_WHAT IS EXPECTED_: The lines to copy run from the one containing "Toggle the Bedside Lamp switch" to the very end of the records; give them exactly, and only them, without pictures.

[[ RECORDS, beginning ]]

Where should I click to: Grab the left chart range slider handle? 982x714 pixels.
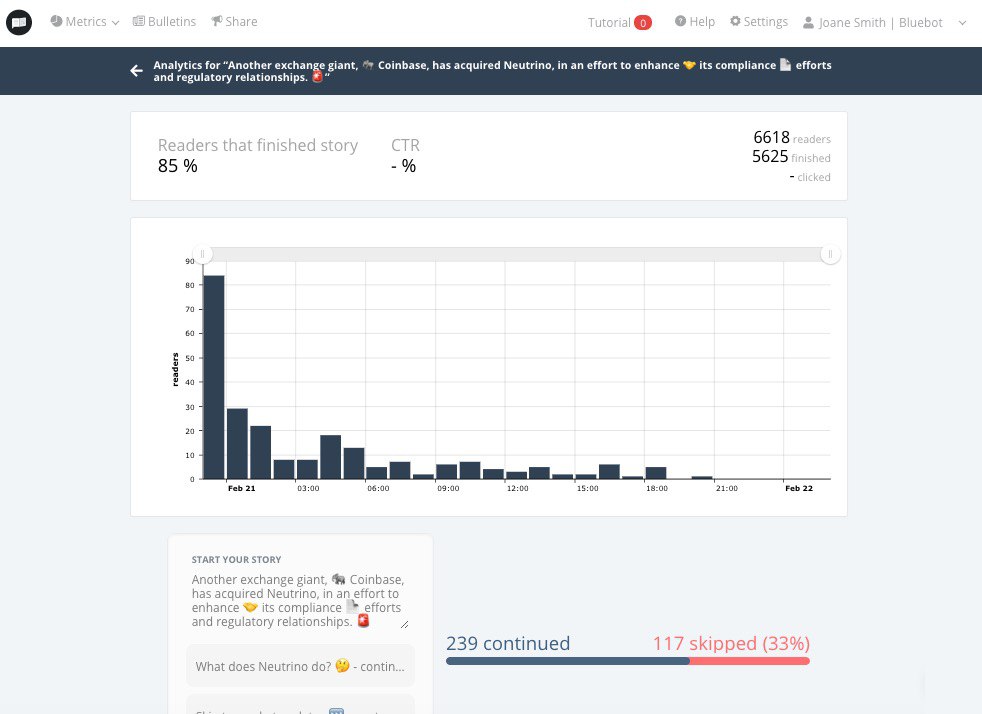click(202, 254)
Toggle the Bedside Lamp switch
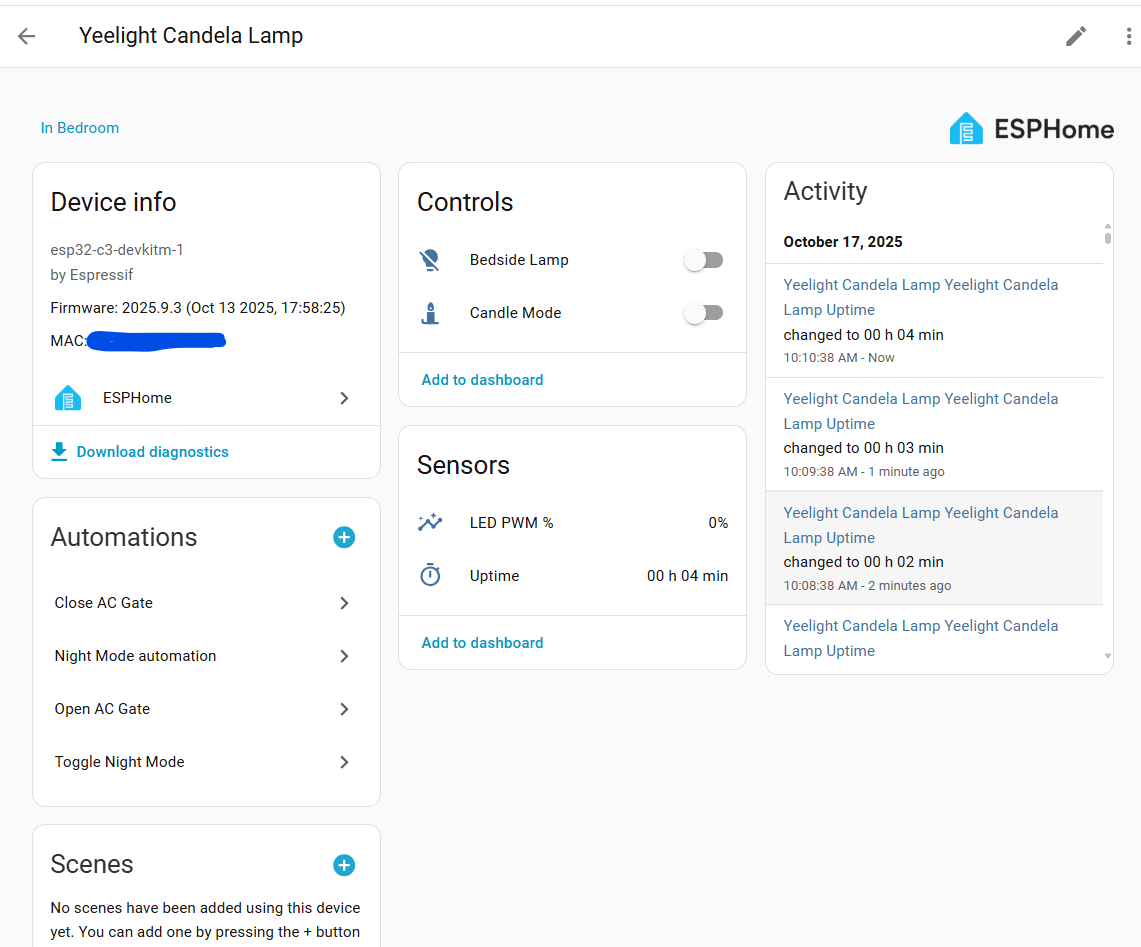This screenshot has width=1141, height=947. pyautogui.click(x=703, y=260)
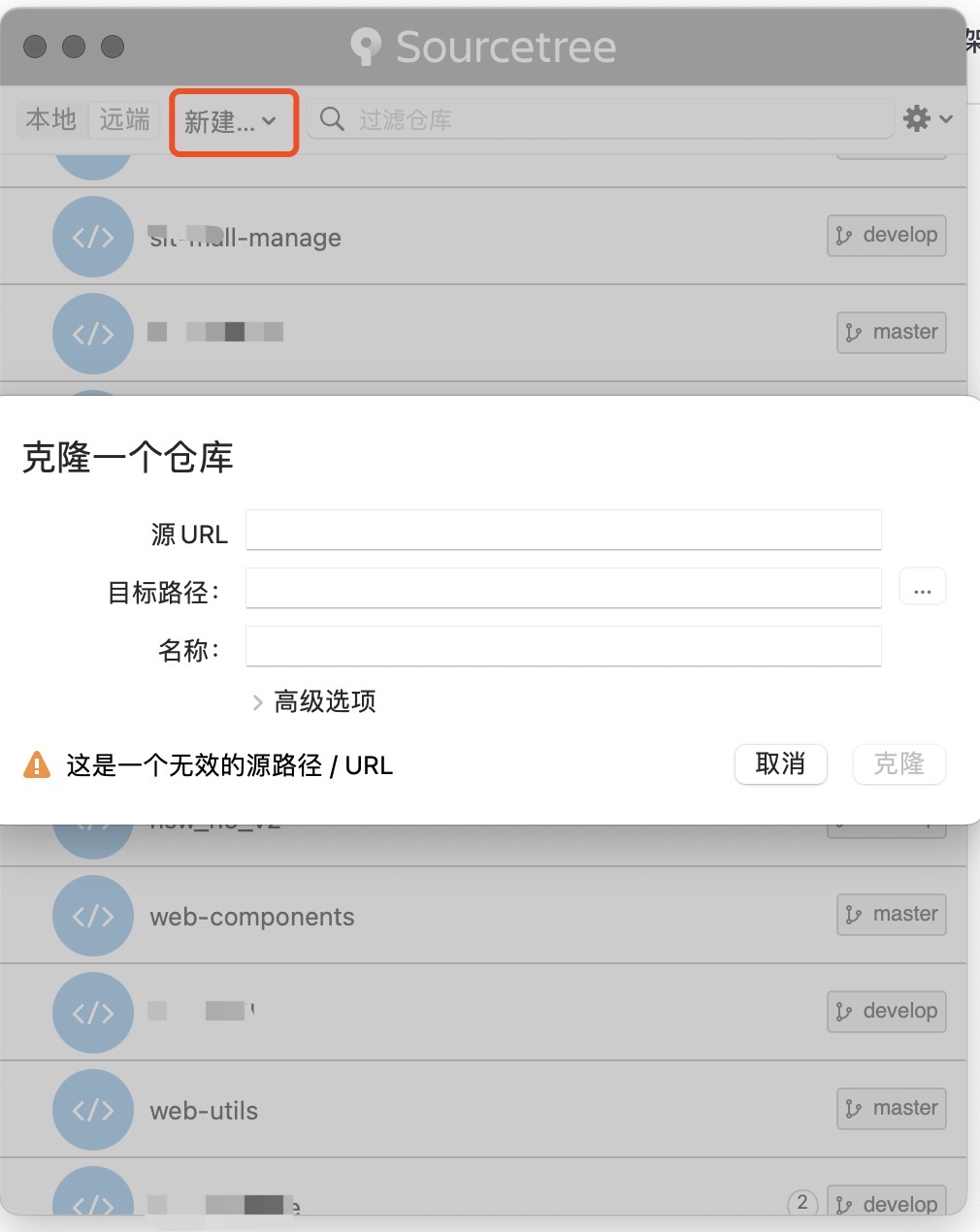Click the Sourcetree logo in the title bar

pyautogui.click(x=366, y=47)
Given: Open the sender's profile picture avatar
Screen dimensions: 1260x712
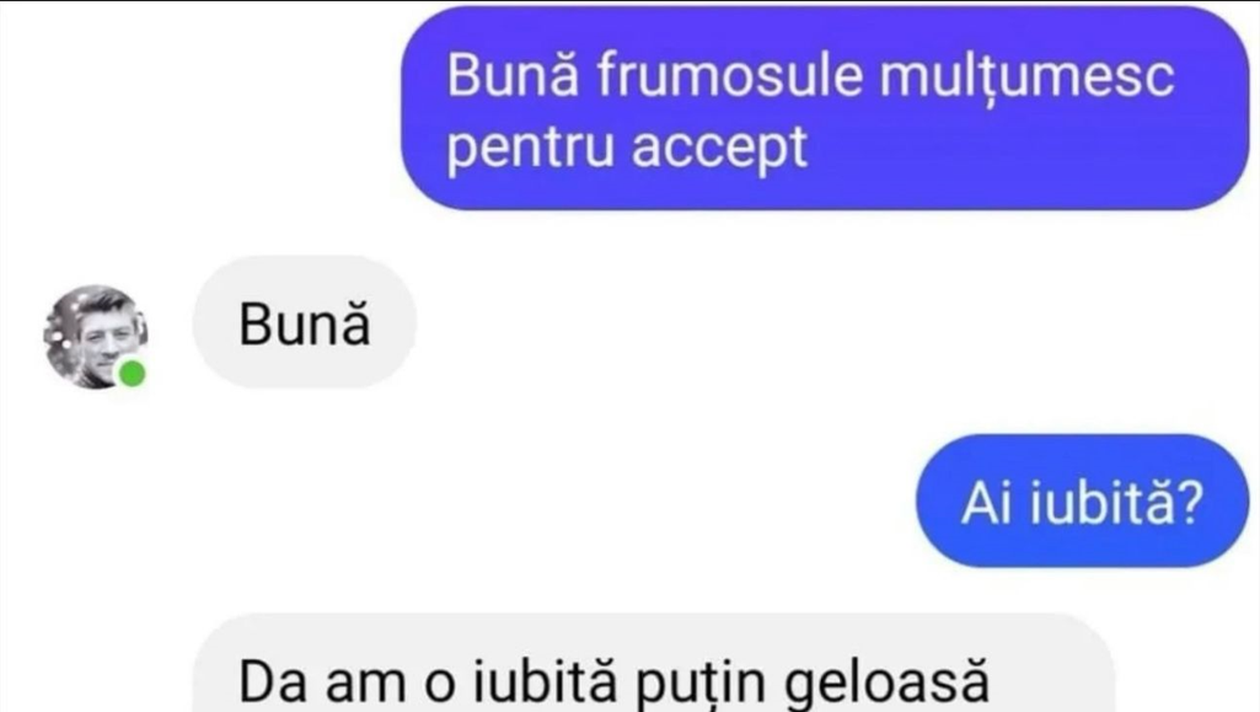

[[ RECORDS, end ]]

_EXERCISE RESPONSE_:
Toggle the Bedside Lamp switch
This screenshot has width=1141, height=947. pyautogui.click(x=703, y=260)
Click the Sourcetree logo in the title bar

pyautogui.click(x=366, y=47)
Given: Open the sender's profile picture avatar
Screen dimensions: 1260x712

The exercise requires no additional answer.